We should instead hunt down the perpetrators and kill them or lock them up so that they can never do something like that again. We should make an example of them so that other people will think twice about attacking American civilians. We should do our best to make sure that nothing like what happened on September 11 can ever happen again.
I know that the dream of the
pax Americana was shattered, and that that dream was never exactly substantial. The words "I am an American citizen" will not protect me anywhere that I go. And I don't want the US to rule the world by fear. There is a reason that the Roman Empire fell. (well, OK, there are many reasons that the Roman Empire fell. But one at least was that the Empire depended heavily on continuing to conquer new lands, and once that was no longer possible, ... kaboom)
It's one think for me to talk about turning my other cheek. If I make the decision in a fight not to fight back, that's my choice. But if my decision results in the deaths of three thousand people who didn't get to choose, then I should fight back with every ounce of strength, I should keep fighting even when it seems hopeless.
And then we should remember our dead, to remind us of what happened and of how hard we muct fight to keep it from ever happening again.
We are though perhaps too obsessed with memorials. An Ulster poet named John Hewitt wrote about the dangers of memory: "Bear in mind these dead. I can find no stronger words. I dare not risk using that loaded word, remember." Sometimes we forget how subjective memory is, how easy it is to reinterpret the past. We worry that our dead will be forgotten and overreact, making a memorial of a day and a place and a hundred other things. It's easy to get caught in the past too, to forget that ultimately what will be is more important than what was. Hewitt understood that too. There's a song about Belfast that includes the lines "it's too hell with the future and long live the past/ May the Lord in his mercy be kind to Belfast." That doesn't mean we should forget the dead, or that we should not memorialise them, even that we should not keep the day of their deaths as a day of remembrance. In London, I went to a Mass for those who had died at the battle of Crecy in 1346. The news had reached London on All Souls' Day, and every year since, a Mass had been said for the souls of those dead, in case some of the sould were still in Purgatory. It was a beautiful and fitting memorial.
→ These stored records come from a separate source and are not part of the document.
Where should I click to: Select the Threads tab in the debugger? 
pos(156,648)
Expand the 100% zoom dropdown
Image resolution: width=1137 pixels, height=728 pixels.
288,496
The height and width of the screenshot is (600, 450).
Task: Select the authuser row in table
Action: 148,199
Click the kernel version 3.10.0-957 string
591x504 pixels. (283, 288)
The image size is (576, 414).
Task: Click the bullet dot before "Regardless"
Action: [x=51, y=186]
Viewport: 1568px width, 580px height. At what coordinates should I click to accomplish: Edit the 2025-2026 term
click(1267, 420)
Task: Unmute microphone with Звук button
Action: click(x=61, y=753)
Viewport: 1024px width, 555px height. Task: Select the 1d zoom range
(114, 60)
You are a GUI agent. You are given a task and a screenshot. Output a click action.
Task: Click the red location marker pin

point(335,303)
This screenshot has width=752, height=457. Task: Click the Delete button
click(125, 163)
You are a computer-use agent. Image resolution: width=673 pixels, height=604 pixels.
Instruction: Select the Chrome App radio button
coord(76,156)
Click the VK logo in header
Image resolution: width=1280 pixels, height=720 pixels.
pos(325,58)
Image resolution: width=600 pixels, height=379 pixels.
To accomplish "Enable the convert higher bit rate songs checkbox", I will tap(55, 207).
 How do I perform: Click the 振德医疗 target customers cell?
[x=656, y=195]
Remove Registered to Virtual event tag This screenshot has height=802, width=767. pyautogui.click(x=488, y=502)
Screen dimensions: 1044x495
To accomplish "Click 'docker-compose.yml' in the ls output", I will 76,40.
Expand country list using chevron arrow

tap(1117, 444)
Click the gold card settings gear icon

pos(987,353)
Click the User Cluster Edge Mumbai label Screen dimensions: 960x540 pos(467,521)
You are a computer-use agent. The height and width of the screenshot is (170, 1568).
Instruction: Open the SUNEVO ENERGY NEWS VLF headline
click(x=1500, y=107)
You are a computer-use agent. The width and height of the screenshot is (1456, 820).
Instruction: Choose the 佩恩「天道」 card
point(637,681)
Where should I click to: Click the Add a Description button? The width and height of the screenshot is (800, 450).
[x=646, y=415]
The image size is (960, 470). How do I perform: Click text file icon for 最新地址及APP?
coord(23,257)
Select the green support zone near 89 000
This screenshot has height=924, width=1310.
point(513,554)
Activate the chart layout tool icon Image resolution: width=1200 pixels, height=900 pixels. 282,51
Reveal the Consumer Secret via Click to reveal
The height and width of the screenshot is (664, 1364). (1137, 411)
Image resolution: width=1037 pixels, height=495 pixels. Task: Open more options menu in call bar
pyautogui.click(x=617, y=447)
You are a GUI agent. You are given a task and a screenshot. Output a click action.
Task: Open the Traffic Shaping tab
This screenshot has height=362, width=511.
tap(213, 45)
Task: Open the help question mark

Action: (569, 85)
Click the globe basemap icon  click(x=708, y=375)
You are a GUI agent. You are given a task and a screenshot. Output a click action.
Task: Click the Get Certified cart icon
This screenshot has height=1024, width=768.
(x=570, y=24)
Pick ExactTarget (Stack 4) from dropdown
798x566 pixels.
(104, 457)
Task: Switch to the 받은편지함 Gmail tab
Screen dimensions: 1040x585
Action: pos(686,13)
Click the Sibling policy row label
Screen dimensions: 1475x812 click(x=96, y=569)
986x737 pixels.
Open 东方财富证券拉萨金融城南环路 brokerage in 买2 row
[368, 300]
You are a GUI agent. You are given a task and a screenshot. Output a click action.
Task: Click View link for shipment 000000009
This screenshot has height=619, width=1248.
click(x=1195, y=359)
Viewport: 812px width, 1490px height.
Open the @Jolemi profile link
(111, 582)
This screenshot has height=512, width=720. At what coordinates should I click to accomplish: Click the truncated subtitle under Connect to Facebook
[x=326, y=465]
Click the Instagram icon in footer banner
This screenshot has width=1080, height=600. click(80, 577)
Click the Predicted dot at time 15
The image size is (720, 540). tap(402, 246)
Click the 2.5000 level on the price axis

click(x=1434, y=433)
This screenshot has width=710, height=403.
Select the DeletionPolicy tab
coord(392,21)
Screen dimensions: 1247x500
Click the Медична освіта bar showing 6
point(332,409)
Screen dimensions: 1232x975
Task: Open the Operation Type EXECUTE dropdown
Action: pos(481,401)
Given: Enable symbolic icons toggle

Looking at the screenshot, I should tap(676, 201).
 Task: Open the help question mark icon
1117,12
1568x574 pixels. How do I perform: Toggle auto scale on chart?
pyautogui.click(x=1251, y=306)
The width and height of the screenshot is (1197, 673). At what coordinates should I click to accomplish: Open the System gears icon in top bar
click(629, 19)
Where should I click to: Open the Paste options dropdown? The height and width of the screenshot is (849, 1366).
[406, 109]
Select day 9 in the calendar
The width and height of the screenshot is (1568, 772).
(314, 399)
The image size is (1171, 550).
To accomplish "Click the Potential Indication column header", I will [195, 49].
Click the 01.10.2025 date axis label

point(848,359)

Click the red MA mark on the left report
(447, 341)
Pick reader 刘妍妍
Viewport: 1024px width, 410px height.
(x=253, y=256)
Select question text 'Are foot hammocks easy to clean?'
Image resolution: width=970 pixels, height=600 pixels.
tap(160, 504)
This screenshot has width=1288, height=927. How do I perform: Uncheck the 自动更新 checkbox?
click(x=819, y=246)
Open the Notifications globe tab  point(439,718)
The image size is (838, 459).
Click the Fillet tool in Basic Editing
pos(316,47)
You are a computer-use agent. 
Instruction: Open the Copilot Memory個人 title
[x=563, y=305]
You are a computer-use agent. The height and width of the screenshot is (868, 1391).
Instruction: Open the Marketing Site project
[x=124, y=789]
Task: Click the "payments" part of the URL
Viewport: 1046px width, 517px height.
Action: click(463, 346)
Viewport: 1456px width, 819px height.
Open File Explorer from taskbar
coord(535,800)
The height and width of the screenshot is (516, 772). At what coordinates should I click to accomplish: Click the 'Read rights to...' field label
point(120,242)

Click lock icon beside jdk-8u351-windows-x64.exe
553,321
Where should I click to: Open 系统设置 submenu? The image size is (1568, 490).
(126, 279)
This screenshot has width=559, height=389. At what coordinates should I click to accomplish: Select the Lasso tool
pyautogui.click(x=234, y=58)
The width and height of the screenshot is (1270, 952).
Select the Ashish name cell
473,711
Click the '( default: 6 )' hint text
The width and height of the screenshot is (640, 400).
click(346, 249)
At Mass this past Sunday, the priest said a few words of the Requiem Mass: "Requiem aeternam dona eis, Domine." "Et lux perpetua luceat eis." "Dona eis requiem." That seemed more fitting than a hundred prayers at football games or on the Senate floor.
It's hard to have just a simple memorial now, though. The grief is still too fresh, we are still angry and unwilling to forgive. A few words aren't enough, particularly not words that seem timeworn. We want to trumpet out the dead to remind everyone of the horror we all felt only three years ago.
But for now, maybe all we should do is bear in mind our dead.